22610 US Highway 281 N., Suite 218
San Antonio, Texas  78258

 
Re:
Registration Statement on Form S-1

Gentlemen:

This opinion is furnished to you in connection with the Registration Statement on Form S-1 (Registration No. 333-_________), as amended (the “Registration Statement”), filed by Cross Border Resources, Inc., a Nevada corporation (the “Company”), with the Securities and Exchange Commission (the “Commission”) under the Securities Act of 1933, as amended (the “Securities Act”), in connection with the registration of the resale, from time to time, of up to 7,209,375 shares (the “Shares”) of the Company’s common stock, $0.001 par value per share (the “Common Stock”), issued or issuable to the selling shareholders identified in the Registration Statement.

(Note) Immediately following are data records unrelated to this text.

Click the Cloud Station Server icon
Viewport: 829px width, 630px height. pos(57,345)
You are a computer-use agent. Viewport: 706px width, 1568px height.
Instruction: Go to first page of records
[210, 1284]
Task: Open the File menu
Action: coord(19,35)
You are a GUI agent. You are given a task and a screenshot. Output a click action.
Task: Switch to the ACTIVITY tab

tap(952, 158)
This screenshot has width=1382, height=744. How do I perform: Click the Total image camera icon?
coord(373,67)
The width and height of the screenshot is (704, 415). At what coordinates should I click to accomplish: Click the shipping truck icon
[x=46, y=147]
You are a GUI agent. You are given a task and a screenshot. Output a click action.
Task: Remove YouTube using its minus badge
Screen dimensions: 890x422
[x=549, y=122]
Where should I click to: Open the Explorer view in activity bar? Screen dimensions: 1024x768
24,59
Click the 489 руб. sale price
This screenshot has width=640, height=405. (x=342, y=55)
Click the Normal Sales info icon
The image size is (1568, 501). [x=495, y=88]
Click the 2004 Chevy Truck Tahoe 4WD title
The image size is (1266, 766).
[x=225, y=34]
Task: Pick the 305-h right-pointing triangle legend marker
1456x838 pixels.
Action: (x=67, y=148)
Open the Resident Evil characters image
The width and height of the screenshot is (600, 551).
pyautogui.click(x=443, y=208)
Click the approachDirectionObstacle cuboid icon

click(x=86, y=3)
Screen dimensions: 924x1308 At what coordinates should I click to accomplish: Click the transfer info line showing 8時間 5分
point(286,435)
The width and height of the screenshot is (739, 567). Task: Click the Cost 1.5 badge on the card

Of the 7,209,375 shares being registered, 3,606,250 shares (the “Issued Shares”) are outstanding, and 3,603,125 shares (the “Warrant Shares”) are issuable upon exercise of outstanding warrants.

We have examined (i) the Company’s Certificate of Incorporation, as amended, (ii) the Company’s Bylaws, (iii) the Certificate of Change, (iv) the Certificate of Merger, (v) the Articles of Merger, (vi) resolutions of the Company’s Board of Directors, (vii) a specimen certificate representing the Common Stock, and (viii) other documents as we have deemed relevant and necessary as a basis for the opinions expressed herein.

We have examined such documents in light of the applicable laws of the State of Nevada, including all applicable provisions of the Nevada Revised Statutes and reported judicial decisions interpreting those laws.  We render no opinion with respect to the laws of any other jurisdiction.

In such examinations, we have assumed and have not independently established or verified (i) the genuineness of all signatures, (ii) the legal capacity and due authority of all natural persons, (iii) the authenticity of all documents submitted to us as originals, and (iv) the conformity to the originals of all documents submitted to us as certified, conformed, photostatic or faxed copies.

Based upon, subject to and limited by the foregoing, we are of the opinion that the Shares are duly authorized, and (i) when issued, sold and paid for in accordance with the exercise of the warrants, the Warrant Shares will be validly issued, fully paid and non-assessable, and (ii) the Issued Shares have been validly issued and are fully paid and non-assessable.

We hereby consent to the filing of this opinion as an exhibit to the Registration Statement.  We also consent to the reference to our firm under the caption “Legal Matters” in the Registration Statement and the prospectus which forms a part thereof.  In giving these consents, we do not admit that we are within the category of persons whose consent is required under Section 7 of the Securities Act or the rules and regulations of the Commission promulgated thereunder.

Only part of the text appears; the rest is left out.